Non-flammable ionic liquids salts that are liquid at room temperature have the potential to replace electrolytes, however, the high viscosity of most conventional ionic liquids makes charge transport too slow for electrochemical applications. This drawback can be circumvented by using protic ionic liquids, for which charge transport originates not only from motion of bulky ions but also from transport of small and light protons. Charge transport can thus be decoupled from mass transport and the conductivity can be increased. It is however difficult to asses how much if at all proton transport enhances the electrolyte conductivity. So far this has been mainly estimated from the protons equilibrium distribution or from the long-ranged transport of all charge carriers. As none of these measures can isolate proton conduction, these studies have led to unsatisfactory and inconsistent results. Here we propose a detailed investigation of charge transport in protic ionic liquids at all relevant time- and length-scales. This will obtained by (i) isolating the contribution of proton transfers to broadband dielectric spectra using a combination of experiments and simulations. We will establish reversible proton transfer in polarizable MD simulations such that agreement with experimental spectra from Megahertz to far-infrared frequencies for various pure methylimidazolium based ionic liquids and their mixtures with the polar solvent acetonitrile is achieved. Having established the methodology for these model systems, we aim at (ii) understanding the fundamental mechanisms of proton conductivity in protic ionic liquids. To this end, we will vary the proton donor strength of the ionic liquid anion using fluorinated carboxylic acids. Using the established methodology we will elucidate the effect of the proton equilibrium between the anion and the cation on proton conduction. To further extract long- ranged proton mobilities, we will use photoacids for a triggered release of excess protons and trace their transport in real-time via infrared detection of its arrival at an accepting base. We envision that the combination of experimental results and reactive, polarizable molecular dynamics simulations offers a novel strategy to elucidate and model charge transport in protic ionic liquids with impact on the design of future electrolytes.

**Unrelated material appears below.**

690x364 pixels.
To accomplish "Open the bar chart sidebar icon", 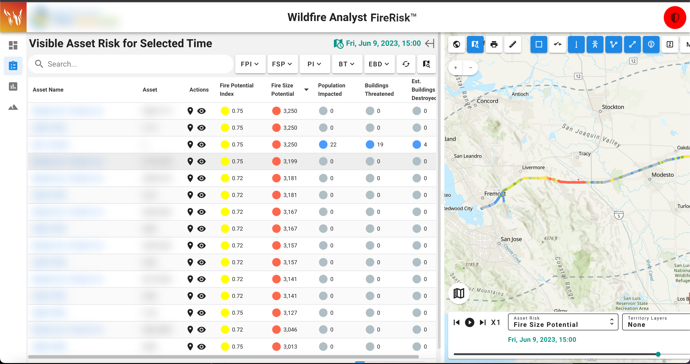I will click(x=13, y=86).
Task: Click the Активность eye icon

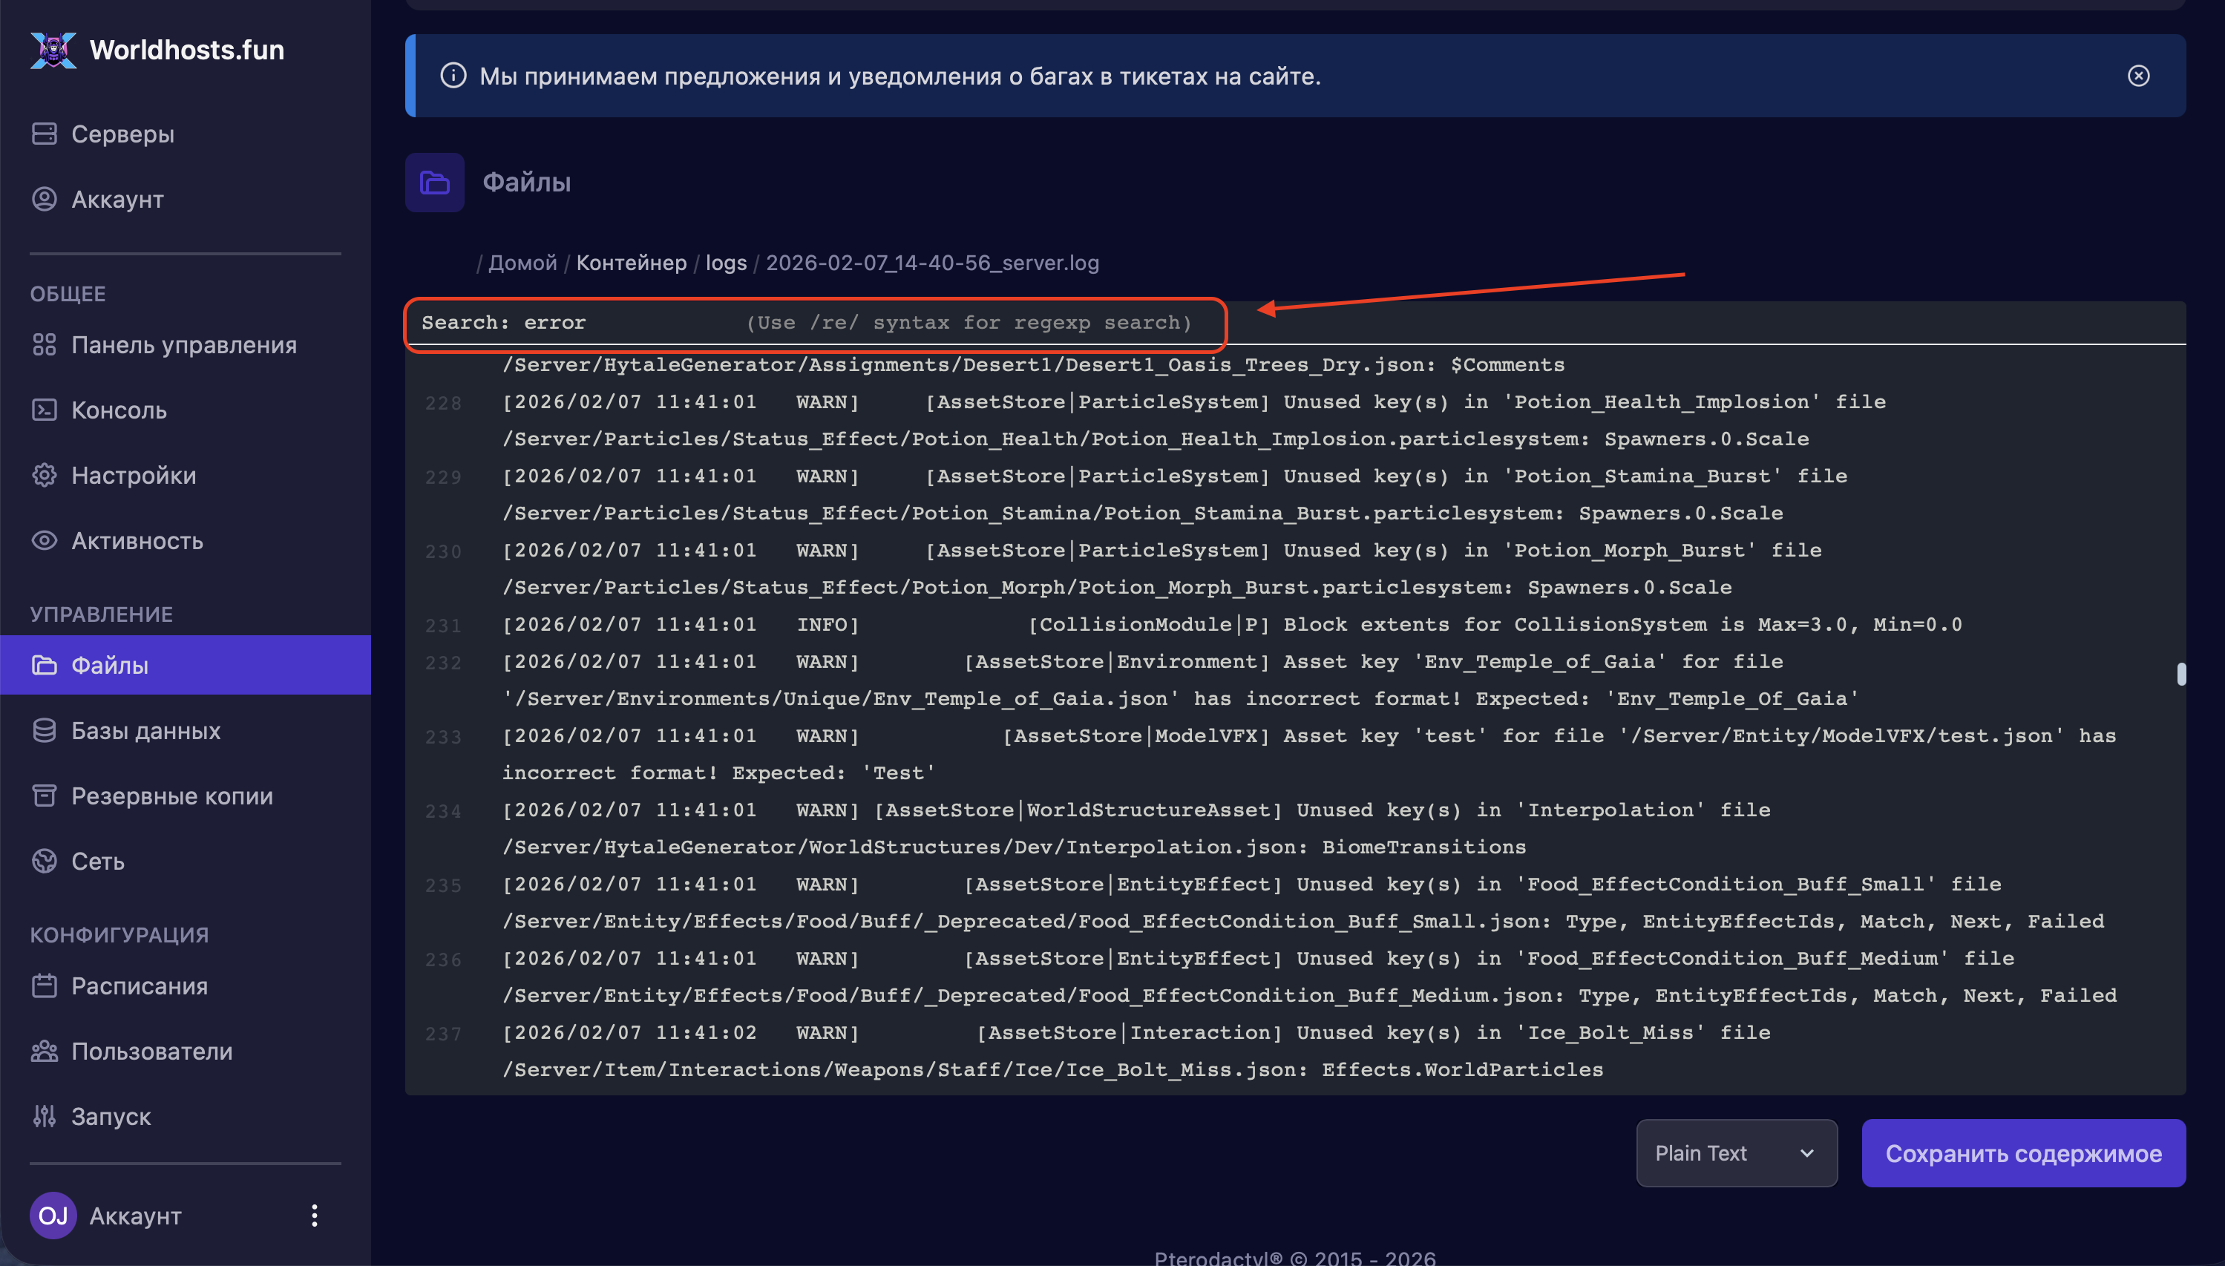Action: point(43,541)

Non-flammable ionic liquids represent a noteworthy avenue for advancing future battery technologies. The deployment of ionic liquids can potentially mitigate reliance on Critical Raw Materials in the battery manufacturing process. This reliance, particularly evident in the production of contemporary lithium batteries, is fraught with uncertainties regarding these materials' secure and cost-effective supply. Furthermore, ionic liquids present a viable solution to the challenges posed by the flammability of currently utilized electrolytes. However, a significant limitation of 'conventional' ionic liquids is their high viscosity, resulting in comparatively low electrical conductivities. This limitation, pertinent to numerous applications, may be addressed using protic ionic liquids. Distinctively, this subclass is characterized by the reversible proton transfer from an acid (proton donor) to a base (proton acceptor). Such a mechanism facilitates the decoupling of charge transport from mass transport, thereby enhancing conductivity due to the low mass of protons, which significantly increases charge mobility. So far, the ionic mobility and distribution of charge carriers have been widely assessed from the average, equilibrium distribution of protons obtained from molecular spectroscopies, or from the long-ranged transport of all charge carriers as measured via the electrolyte conductivity. We developed a program that enables proton transfer reactions in classical molecular dynamics simulations without sacrificing simulation time or system sizes. Thus, we got a deeper understanding of the mechanism for proton dynamics in complex ionic liquid systems.